Robert DenoŽl, éditeur

2006

 

Juin

 

« Evelyne Pollet et l'autofiction », mémoire de licence dû à Caroline Moorkens [Faculté de Philosophie et Lettres, section de Philologie romane, sous la direction du professeur Christian Berg], à l'Université d'Anvers.

 

L'auteur y analyse particulièrement Escaliers, le roman qu'Evelyne Pollet rédigea entre 1941 et 1942 et qu'elle soumit, sans succès, à Robert Denoël le 9 juin 1943 [cf. 1943, sous le titre provisoire « Rencontres »]. Ce roman, qui est sans doute le meilleur d'Evelyne Pollet, parut en 1956 à Bruxelles aux Editions de la Renaissance du Livre.

L'autofiction est une « projection de soi dans un univers fictionnel où l'on aurait pu se trouver, mais où l'on n'a pas vécu réellement. » C'est aussi « tout roman autobiographique, en considérant qu'il y a toujours une part de fiction dans la confession ».

 

Troisième numéro spécial du Bulletin célinien consacré à Robert Denoël.
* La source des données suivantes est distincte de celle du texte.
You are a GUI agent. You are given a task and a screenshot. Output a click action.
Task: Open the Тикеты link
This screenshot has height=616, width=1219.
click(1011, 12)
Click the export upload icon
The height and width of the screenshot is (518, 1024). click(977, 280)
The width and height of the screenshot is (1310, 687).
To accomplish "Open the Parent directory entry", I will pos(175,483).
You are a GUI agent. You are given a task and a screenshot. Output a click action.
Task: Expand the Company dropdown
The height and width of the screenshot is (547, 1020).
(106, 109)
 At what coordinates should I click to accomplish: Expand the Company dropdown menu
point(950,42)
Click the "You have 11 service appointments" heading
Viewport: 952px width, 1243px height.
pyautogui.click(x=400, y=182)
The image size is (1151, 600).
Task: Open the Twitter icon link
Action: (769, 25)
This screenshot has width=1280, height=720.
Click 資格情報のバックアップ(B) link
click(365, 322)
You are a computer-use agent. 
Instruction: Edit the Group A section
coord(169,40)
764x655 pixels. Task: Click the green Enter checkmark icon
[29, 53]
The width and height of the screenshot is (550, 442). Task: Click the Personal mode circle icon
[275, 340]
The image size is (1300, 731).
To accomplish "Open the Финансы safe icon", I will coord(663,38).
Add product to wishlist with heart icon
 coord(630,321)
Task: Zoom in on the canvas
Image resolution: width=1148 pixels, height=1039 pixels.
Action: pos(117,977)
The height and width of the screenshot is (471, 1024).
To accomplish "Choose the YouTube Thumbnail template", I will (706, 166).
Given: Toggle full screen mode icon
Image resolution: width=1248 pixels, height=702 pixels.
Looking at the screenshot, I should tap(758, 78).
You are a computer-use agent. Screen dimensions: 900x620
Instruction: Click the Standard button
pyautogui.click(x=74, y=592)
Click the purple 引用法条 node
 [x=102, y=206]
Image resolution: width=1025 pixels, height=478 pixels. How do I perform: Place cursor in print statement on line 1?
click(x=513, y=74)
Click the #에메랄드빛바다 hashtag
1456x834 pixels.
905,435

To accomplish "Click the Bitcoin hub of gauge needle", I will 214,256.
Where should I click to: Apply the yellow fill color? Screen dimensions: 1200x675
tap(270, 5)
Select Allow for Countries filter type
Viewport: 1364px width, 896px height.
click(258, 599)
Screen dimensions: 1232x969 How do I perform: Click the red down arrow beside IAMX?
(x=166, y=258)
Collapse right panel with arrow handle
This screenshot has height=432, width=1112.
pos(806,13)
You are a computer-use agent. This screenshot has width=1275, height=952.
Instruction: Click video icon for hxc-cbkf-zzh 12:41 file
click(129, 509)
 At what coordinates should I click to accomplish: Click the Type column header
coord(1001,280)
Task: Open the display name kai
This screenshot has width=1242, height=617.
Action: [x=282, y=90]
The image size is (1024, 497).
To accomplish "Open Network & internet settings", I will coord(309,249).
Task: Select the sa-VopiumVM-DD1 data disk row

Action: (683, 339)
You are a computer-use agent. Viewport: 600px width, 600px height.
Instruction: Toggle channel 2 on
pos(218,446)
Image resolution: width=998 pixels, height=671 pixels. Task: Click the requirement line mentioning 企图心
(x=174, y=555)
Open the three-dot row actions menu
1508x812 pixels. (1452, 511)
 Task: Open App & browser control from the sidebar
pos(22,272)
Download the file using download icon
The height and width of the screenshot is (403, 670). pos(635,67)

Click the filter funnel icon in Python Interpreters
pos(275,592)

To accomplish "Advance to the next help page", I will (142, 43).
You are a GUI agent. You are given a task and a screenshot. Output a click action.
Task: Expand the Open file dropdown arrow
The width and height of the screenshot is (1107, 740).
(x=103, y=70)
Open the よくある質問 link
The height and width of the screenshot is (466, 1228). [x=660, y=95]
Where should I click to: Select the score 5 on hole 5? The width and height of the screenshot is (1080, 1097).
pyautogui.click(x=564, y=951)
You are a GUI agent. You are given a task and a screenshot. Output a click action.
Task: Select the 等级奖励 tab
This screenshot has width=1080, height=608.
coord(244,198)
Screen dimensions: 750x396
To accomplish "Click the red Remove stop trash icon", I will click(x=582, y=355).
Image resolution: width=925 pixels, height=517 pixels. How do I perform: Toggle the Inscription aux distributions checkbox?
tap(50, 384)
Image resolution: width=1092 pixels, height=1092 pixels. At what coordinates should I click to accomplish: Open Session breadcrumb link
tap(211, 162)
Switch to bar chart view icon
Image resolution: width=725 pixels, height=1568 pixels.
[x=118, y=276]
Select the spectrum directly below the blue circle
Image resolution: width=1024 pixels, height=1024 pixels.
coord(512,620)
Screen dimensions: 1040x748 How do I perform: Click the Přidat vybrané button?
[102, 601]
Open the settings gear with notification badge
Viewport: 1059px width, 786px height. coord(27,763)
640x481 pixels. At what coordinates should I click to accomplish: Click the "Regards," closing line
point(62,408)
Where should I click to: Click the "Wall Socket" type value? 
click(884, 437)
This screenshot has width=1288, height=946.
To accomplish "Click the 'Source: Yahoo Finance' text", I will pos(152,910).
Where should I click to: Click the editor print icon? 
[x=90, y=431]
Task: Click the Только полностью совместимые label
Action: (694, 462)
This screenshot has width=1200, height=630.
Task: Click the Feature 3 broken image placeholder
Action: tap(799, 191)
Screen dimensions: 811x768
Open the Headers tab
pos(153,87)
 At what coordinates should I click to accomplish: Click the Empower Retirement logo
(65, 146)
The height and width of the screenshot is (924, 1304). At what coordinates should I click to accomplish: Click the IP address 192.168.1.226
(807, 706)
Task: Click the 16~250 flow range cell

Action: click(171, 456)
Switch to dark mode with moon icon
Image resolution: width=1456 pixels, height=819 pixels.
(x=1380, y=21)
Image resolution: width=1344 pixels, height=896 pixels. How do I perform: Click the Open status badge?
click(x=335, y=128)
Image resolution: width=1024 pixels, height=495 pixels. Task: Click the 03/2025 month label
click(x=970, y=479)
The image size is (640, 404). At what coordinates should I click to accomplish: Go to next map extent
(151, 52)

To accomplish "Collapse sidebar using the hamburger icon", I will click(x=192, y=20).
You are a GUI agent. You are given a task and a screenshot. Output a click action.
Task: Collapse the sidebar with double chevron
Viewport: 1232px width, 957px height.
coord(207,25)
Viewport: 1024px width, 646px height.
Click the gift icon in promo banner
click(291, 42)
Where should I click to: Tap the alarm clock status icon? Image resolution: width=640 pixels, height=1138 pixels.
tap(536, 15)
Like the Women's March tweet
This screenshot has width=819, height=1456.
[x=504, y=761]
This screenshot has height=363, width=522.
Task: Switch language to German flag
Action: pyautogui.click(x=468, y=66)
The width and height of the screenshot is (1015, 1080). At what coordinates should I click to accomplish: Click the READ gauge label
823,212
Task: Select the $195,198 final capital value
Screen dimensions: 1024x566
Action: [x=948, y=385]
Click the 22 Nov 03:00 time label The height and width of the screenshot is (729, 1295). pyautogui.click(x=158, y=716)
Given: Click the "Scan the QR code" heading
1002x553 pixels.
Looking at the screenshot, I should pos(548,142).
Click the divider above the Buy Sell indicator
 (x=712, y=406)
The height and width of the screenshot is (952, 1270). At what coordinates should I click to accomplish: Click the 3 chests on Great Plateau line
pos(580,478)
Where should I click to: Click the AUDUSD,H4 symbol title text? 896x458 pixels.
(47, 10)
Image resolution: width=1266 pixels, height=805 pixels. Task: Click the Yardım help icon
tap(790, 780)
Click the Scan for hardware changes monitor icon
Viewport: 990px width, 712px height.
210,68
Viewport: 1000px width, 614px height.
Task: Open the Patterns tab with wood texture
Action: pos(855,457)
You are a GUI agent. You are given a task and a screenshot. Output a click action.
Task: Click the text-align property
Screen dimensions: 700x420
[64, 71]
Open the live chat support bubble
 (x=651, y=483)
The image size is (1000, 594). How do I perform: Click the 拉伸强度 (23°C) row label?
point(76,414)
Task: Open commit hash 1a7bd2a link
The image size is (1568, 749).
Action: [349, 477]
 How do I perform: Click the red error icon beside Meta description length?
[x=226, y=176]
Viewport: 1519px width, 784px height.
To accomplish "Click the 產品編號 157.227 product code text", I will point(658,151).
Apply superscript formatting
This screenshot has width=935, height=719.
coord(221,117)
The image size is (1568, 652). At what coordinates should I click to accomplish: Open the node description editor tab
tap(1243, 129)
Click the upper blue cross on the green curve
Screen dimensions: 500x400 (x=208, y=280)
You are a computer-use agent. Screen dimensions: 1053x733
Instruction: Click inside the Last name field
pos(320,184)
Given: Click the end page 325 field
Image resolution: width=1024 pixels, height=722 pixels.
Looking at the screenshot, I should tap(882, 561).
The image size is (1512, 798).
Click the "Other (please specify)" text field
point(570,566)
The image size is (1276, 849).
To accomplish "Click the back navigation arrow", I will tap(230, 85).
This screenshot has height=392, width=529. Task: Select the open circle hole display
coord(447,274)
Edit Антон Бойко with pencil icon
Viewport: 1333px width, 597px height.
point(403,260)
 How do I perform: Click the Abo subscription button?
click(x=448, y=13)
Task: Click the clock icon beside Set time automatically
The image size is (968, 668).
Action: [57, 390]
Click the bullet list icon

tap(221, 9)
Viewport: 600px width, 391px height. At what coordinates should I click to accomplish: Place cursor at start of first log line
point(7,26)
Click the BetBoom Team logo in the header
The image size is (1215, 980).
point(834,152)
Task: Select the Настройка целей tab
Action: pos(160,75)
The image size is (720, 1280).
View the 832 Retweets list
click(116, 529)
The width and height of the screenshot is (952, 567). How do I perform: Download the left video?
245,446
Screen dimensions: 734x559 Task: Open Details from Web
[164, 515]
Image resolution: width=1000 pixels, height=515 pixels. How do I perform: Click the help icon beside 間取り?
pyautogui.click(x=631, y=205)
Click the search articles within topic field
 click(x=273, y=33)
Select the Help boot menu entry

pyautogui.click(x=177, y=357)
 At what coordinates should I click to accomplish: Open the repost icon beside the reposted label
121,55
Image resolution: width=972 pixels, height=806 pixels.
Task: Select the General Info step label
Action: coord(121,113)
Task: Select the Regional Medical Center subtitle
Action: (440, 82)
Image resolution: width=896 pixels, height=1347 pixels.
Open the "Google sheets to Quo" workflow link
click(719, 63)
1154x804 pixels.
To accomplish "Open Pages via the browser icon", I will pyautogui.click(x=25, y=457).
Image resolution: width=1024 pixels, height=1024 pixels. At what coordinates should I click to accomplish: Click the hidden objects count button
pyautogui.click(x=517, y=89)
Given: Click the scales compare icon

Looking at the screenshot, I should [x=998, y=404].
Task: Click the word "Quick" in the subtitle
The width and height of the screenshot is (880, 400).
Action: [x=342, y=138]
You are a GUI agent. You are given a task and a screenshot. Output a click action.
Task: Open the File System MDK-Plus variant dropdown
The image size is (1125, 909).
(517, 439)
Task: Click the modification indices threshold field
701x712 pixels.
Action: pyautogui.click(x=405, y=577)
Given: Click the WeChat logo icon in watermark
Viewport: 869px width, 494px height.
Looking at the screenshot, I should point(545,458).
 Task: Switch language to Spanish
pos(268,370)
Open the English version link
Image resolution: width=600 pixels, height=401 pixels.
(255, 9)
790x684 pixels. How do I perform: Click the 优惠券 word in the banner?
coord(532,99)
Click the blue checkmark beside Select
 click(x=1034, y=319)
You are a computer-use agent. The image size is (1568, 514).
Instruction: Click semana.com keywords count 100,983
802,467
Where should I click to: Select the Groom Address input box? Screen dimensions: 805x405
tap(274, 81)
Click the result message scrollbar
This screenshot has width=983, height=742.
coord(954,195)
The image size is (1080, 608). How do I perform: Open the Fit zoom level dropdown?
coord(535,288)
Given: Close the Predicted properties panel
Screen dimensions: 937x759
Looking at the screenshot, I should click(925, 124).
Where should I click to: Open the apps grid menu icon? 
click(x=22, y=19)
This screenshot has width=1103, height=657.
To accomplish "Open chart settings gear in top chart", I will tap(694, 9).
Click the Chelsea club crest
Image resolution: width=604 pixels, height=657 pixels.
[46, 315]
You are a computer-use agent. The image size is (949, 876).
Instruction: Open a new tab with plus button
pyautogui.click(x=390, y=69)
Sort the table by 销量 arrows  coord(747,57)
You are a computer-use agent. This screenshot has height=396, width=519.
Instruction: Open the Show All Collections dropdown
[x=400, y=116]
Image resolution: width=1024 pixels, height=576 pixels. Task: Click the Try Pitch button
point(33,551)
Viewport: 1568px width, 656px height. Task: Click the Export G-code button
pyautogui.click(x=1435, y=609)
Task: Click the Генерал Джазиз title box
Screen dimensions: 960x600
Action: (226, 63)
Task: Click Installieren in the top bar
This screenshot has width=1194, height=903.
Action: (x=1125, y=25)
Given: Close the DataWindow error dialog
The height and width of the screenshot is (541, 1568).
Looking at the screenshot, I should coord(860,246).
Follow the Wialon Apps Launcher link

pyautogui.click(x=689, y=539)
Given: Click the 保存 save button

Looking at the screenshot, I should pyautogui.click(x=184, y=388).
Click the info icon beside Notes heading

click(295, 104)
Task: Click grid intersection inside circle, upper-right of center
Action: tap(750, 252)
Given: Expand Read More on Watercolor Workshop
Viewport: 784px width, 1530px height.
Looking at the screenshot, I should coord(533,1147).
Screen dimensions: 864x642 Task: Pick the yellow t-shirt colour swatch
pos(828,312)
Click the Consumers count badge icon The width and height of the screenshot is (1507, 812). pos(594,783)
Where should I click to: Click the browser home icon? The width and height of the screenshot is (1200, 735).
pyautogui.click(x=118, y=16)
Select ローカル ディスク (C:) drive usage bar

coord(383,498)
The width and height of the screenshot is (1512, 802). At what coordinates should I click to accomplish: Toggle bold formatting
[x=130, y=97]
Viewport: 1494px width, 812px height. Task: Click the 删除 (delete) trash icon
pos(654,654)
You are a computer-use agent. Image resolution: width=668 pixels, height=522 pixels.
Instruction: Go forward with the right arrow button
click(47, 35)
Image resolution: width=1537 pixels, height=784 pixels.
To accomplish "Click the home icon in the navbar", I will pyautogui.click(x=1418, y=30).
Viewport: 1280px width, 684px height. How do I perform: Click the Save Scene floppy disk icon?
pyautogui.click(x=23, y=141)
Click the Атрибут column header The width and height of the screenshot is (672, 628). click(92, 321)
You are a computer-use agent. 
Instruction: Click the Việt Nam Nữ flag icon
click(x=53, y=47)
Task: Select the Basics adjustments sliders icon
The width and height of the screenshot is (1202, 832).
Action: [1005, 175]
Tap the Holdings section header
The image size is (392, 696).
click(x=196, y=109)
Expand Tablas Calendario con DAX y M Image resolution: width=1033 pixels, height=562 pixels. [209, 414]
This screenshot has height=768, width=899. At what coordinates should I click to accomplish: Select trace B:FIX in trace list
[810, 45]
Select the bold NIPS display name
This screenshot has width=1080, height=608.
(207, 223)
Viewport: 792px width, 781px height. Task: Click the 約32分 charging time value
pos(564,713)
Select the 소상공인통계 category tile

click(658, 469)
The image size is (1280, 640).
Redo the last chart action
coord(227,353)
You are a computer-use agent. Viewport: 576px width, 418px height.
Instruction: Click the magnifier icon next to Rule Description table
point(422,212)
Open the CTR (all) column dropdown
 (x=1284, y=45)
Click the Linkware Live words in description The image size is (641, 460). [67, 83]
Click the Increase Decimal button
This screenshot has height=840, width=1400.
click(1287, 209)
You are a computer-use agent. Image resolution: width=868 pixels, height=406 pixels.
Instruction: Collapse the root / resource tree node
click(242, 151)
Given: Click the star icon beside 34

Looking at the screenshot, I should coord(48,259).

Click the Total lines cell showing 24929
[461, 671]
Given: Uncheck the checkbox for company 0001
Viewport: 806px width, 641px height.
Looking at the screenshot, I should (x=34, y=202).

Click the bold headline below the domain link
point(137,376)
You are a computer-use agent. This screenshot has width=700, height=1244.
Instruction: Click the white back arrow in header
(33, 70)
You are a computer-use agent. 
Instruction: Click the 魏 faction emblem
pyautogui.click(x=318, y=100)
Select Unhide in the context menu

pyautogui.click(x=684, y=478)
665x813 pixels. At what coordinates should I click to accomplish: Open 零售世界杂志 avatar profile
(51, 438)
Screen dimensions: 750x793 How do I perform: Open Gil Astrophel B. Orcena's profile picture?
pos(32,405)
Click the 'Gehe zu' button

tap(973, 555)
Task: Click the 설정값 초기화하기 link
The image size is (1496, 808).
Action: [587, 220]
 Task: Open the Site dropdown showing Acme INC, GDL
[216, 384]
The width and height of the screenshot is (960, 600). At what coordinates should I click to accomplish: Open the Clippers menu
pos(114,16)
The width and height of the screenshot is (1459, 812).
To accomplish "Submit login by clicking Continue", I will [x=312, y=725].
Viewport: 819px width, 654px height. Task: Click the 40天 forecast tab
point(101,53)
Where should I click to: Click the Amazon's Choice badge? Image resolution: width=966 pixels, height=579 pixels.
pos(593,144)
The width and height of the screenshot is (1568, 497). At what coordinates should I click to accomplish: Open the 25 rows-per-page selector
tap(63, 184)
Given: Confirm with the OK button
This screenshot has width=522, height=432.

Il contient une interview de Henri Thyssens par Marc Laudelout, un article de Henry-Jacques sur la librairie des Trois Magots paru dans Jazz en janvier 1930, et un texte de Pierre-Marie Dioudonnat consacré à Jeanne Loviton.

 

Parution du livre du journaliste liégeois Jean Jour : Robert Denoël, un destin aux Editions Dualpha. Comme la biographie de Pascale Froment annoncée depuis plusieurs années, c'est un travail de commande.

   

Jour - Thyssens : une amitié de trente ans

 

Natif de l'île d'Outre-Meuse, Jean Jour s'est attaché aux origines liégeoises de Robert Denoël et, surtout, de Cécile Brusson et de sa famille, grâce aux archives de Lambert Grailet, neveu de Cécile.

 

Juillet

 

Le 7 : Décès à la Maison de repos Saint-Joseph, quai de Coronmeuse à Liège, de Jeanne Denoël, née à Uccle le 29 avril 1907.

 

Sœur cadette de Robert, Jeanne ne s'était jamais mariée et avait été directrice de « La Bonne Famille », rue du Jardin Botanique à Liège. Cette institution à laquelle elle consacra une partie de son existence héberge les enfants dont les parents sont déchus de l'autorité parentale.

Jeanne était, avec Marie-José, née en 1916, la dernière sœur vivante de Robert Denoël.

 

Novembre

 

Le 6 : Premier compte rendu dans la presse belge du livre de Jean Jour, dont un exemplaire m'était parvenu en juin. Il s'avère que l'éditeur procède par tirages successifs de 200 exemplaires. L'approvisionnement s'étant révélé déficient, les libraires ont décliné l'offre de le distribuer. L'ouvrage est disponible uniquement sur l'Internet.

Une fois encore, le journaliste met l'accent sur le côté sensationnel de l'ouvrage : « on suit la vie de ce Liégeois comme on suivrait un polar... », alors que l'enquête n'est pas menée. L'auteur du livre oublie de mentionner la biographie romancée due à Louise Staman parue l'année précédente, dont il s'est servi et qui reste, quoi qu'on en pense, la première biographie de Robert Denoël.

Le 23 : mise en vente chez Christie's Paris d'un exemplaire sur alfa hors commerce de Voyage au bout de la nuit dédicacé au moment de sa parution à Georges Pitoëff et à sa femme. Relié en maroquin décoré de B. Hennequin et estimé 20 000 à 30 000 euros, le volume en a réalisé 21 600, frais inclus.